A Combination of Zarnestra With Velcade for Patients With Relapsed Multiple Myeloma

Inclusion Criteria:

• Voluntary written informed consent
• Female subject is either post-menopausal/surgically sterilized or willing to use an acceptable method of birth control for the duration of the study.
• Male subject agrees to use an acceptable method for contraception for the duration of the study.

• Diagnosis of stage II or III multiple myeloma and have relapsed after at least one prior therapies confirmed by the presence of:

  1. A new lytic lesion
  2. A 25% increase in urine or serum monoclonal protein
• Patient can have received PS-341 (Velcade) previously and does not require a previous response.

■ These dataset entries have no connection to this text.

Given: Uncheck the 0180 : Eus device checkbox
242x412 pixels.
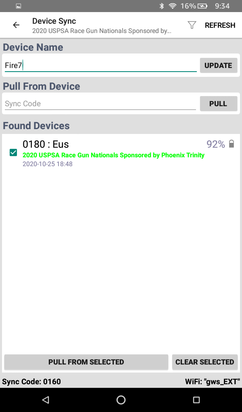Looking at the screenshot, I should click(x=13, y=152).
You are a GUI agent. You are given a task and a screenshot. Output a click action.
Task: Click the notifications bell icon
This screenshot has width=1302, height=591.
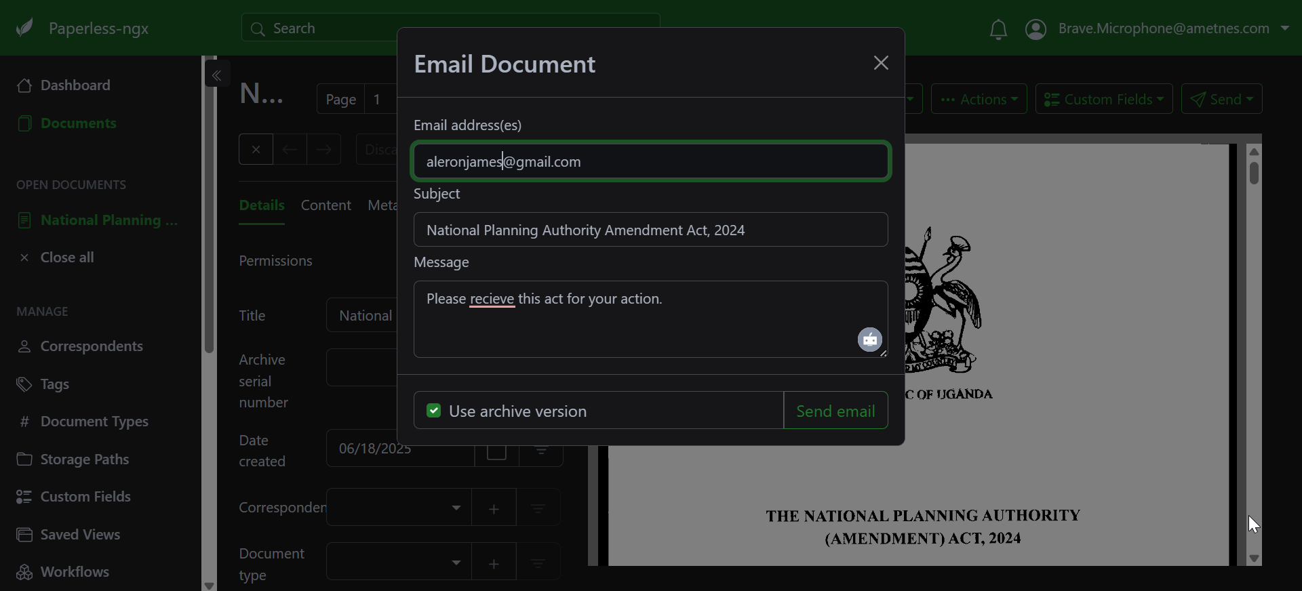point(998,29)
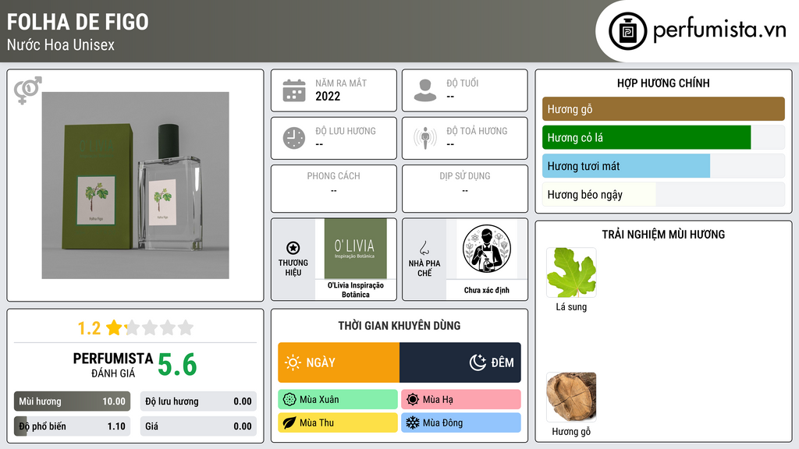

• Patients must have measurable disease. One or more of the following must be present to qualify for this study:

  1. Serum M-component greater than or equal to 1.0 gm/dl (10.0 g/L) by serum protein electrophoresis
  2. Urine M-protein excretion > 200 mg/24 (0.2 g/24h) hours, by urine protein electrophoresis
  3. Abnormal serum free light chain ratio with elevated Kappa or Lambda light chains in serum
• Baseline measurements must be done within 21 days of study entry.
• Karnofsky Performance Status Scale > 60.
• Greater than or equal to 18 years of age.
• Expected survival of greater than 8 weeks.
• Swallow intact study medication tablets.
• Can follow directions or has a caregiver who will be responsible for administering study medication.

Exclusion Criteria:

• Previously treated with R115777 (Zarnestra).
• Undergone an allogeneic bone marrow transplant.
• A platelet count of <100,000 x 10 to the 9 power/L within 14 days before enrollment.
• Absolute neutrophil count of <1.0 x 10 to the 9 power/L within 14 days before enrollment.
• Measured creatinine > 1.5 X the upper limits of normal within 14 days before enrollment.
• Greater than or equal to Grade 2 peripheral neuropathy within 14 days before enrollment.
• Hypersensitivity to bortezomib, boron, mannitol or imidazole compounds
• Female subject is pregnant or breast-feeding. Confirmation that the subject is not pregnant must be established by a negative serum beta-human chorionic gonadotropin (beta-hCG) pregnancy test result obtained during screening.
• Received other investigational drugs within 14 days of enrollment or immunotherapy within 30 days of enrollment.
• Serious medical or psychiatric illness likely to interfere with participation in this clinical study.
• Ongoing radiation therapy or radiation therapy within 14 days prior to first treatment.
• Cytotoxic chemotherapy within 30 days prior to first treatment.
• Therapy with high-dose corticosteroids within 14 days prior to first treatment.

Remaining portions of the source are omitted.